Update the records from the line containing "Given: Expand the" down to the line containing "[x=1022, y=416]", and give those lines again with "Galaxy S22" changed to "Galaxy S23" and nothing else altered.

> [Collected data]:
# # # # #

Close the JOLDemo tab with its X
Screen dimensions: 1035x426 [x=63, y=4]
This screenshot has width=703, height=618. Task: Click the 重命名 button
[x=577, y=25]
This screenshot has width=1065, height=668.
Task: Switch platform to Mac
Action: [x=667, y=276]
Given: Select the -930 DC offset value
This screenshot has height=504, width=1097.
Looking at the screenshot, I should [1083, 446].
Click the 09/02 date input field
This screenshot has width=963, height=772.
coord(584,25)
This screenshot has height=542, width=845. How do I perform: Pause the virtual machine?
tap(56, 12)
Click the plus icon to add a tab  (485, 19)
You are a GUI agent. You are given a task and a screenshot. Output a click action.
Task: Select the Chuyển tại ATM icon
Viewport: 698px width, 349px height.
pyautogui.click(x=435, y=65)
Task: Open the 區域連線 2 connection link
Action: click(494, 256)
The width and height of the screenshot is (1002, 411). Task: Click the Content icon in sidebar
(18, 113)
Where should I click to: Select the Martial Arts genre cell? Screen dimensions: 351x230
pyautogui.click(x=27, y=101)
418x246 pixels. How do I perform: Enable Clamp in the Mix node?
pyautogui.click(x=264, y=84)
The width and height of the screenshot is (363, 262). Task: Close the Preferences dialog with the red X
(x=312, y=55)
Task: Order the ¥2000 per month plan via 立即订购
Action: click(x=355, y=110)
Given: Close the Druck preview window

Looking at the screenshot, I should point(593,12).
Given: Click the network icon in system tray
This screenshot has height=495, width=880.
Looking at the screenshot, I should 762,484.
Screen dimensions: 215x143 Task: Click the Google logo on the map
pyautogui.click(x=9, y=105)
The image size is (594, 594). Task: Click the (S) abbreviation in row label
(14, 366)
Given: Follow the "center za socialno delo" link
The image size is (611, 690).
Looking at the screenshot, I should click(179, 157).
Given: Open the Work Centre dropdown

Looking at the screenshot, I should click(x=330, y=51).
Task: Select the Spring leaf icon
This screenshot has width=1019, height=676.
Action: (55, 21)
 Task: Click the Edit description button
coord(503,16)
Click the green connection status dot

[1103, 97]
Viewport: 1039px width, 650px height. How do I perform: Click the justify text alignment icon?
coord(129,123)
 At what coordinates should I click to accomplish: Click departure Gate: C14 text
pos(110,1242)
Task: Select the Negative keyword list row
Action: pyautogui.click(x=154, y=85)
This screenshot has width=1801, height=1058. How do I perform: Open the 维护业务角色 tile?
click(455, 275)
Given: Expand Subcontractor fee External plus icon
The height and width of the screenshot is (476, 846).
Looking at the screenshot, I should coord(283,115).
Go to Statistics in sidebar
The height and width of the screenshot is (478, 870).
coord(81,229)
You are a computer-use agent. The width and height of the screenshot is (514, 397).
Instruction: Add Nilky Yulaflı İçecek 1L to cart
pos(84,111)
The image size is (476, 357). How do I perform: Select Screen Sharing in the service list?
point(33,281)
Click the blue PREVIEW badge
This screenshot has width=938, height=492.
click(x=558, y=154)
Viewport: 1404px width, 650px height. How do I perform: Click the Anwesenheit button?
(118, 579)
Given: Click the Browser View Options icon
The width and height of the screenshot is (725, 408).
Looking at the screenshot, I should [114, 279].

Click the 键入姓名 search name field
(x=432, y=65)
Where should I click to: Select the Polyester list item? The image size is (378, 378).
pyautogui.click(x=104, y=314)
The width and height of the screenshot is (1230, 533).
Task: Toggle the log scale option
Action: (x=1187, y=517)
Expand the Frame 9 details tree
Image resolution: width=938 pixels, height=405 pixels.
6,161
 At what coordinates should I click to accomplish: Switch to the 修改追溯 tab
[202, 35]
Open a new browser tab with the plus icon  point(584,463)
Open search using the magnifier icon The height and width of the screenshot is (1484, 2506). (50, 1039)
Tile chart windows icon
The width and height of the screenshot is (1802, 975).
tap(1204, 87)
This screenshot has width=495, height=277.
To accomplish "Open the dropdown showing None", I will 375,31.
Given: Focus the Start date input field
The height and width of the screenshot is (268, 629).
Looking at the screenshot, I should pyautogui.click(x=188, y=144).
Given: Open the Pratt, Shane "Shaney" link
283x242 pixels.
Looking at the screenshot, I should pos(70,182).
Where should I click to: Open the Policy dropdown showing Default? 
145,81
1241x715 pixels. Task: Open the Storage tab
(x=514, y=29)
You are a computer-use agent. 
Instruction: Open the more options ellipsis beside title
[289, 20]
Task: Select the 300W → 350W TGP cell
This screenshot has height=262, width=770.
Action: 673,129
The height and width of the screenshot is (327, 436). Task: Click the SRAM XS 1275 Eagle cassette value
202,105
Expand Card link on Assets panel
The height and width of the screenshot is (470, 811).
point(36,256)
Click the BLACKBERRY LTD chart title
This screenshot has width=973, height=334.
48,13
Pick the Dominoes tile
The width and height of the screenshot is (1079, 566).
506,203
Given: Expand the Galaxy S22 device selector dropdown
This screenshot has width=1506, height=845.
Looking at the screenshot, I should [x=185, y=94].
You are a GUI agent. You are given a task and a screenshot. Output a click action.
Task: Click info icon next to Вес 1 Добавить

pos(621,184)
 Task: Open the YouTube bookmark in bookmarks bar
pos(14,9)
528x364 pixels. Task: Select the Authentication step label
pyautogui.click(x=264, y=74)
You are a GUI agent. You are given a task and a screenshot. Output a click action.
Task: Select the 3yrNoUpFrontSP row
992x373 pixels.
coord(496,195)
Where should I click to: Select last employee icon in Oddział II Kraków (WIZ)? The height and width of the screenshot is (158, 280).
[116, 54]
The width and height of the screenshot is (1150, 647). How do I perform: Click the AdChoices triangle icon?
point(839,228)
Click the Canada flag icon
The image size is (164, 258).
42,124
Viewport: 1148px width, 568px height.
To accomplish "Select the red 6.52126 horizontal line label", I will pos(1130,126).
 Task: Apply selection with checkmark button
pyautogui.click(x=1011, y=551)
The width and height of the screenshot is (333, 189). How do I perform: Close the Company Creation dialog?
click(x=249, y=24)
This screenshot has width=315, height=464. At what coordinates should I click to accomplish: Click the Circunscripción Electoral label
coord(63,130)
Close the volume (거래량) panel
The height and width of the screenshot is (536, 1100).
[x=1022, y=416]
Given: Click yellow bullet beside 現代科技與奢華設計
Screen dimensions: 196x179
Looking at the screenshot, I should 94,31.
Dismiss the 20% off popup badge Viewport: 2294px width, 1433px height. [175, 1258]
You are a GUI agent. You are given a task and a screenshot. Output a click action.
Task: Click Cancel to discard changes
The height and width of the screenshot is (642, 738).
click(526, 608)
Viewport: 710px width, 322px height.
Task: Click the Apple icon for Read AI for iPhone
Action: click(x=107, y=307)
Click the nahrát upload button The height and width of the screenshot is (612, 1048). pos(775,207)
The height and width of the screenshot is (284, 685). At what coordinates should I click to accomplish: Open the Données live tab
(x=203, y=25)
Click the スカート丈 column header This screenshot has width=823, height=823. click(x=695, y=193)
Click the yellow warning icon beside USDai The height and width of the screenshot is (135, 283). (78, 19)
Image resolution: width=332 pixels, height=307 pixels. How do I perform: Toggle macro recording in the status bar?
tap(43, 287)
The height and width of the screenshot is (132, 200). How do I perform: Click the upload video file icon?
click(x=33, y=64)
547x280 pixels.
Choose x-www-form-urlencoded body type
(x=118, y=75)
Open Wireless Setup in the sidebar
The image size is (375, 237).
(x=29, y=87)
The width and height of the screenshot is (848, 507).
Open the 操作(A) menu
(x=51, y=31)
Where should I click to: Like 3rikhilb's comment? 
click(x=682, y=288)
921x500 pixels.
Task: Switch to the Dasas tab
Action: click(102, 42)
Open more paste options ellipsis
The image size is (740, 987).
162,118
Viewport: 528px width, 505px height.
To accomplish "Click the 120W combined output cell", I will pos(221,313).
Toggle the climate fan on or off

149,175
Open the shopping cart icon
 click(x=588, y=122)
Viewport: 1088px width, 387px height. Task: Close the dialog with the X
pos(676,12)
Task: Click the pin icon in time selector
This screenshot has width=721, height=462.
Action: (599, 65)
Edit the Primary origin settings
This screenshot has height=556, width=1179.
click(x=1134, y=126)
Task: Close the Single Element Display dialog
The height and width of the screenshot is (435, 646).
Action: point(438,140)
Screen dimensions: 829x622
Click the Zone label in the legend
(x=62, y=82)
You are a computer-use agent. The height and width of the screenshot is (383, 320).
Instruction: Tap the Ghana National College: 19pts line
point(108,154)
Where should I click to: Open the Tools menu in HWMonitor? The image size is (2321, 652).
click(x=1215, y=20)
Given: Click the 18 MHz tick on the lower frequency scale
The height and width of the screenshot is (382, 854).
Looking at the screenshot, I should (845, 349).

# # # # #

> [ANSWER TO THIS TASK]:
Given: Expand the Galaxy S23 device selector dropdown
This screenshot has width=1506, height=845.
Looking at the screenshot, I should [x=185, y=94].
You are a GUI agent. You are given a task and a screenshot. Output a click action.
Task: Click info icon next to Вес 1 Добавить

pos(621,184)
 Task: Open the YouTube bookmark in bookmarks bar
pos(14,9)
528x364 pixels. Task: Select the Authentication step label
pyautogui.click(x=264, y=74)
You are a GUI agent. You are given a task and a screenshot. Output a click action.
Task: Select the 3yrNoUpFrontSP row
992x373 pixels.
coord(496,195)
Where should I click to: Select last employee icon in Oddział II Kraków (WIZ)? The height and width of the screenshot is (158, 280).
[116, 54]
The width and height of the screenshot is (1150, 647). How do I perform: Click the AdChoices triangle icon?
point(839,228)
Click the Canada flag icon
The image size is (164, 258).
42,124
Viewport: 1148px width, 568px height.
To accomplish "Select the red 6.52126 horizontal line label", I will pos(1130,126).
 Task: Apply selection with checkmark button
pyautogui.click(x=1011, y=551)
The width and height of the screenshot is (333, 189). How do I perform: Close the Company Creation dialog?
click(x=249, y=24)
This screenshot has width=315, height=464. At what coordinates should I click to accomplish: Click the Circunscripción Electoral label
coord(63,130)
Close the volume (거래량) panel
The height and width of the screenshot is (536, 1100).
[x=1022, y=416]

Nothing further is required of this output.